What workarounds do your teachers run because no existing app does exactly what they need? A spreadsheet held together with prayer, a Google Form that almost works, a process nobody has documented. That workaround is a tool waiting to be built, and with Claude Code and modern AI development tools, building it is now within reach for any school.

Strategic Training

The best system is worthless if teachers treat it as a foreign object. We map who needs to know what, build training around actual classroom and administrative workflows, and ensure the people closest to students can lead the tools. Faculty should own the AI, not rent it from a consultant.

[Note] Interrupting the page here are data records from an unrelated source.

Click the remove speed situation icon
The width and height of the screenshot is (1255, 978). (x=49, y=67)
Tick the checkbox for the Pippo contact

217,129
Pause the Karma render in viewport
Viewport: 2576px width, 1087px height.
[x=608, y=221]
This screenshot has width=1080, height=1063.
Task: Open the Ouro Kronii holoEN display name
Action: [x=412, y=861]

The Goal: The diagnostic phase isn't about cataloging everything a school does. It's about finding strategic leverage points where better systems create disproportionate returns for teachers and students.
02

Strategy Model

We design a custom implementation plan for your school. This ensures teacher judgment and student formation remain central while automating the administrative and repetitive tasks that consume faculty without producing learning.

03

Implementation

Using Claude Code and modern AI development tools, we build custom apps and workflows tailored to your school's actual processes. No off-the-shelf software that almost fits. Tools your faculty can own, maintain, and extend.

04

Training & Handoff

Technology is useless if teachers see it as a threat or a burden. We train around real classroom and administrative workflows so your faculty leads the AI, not the other way around.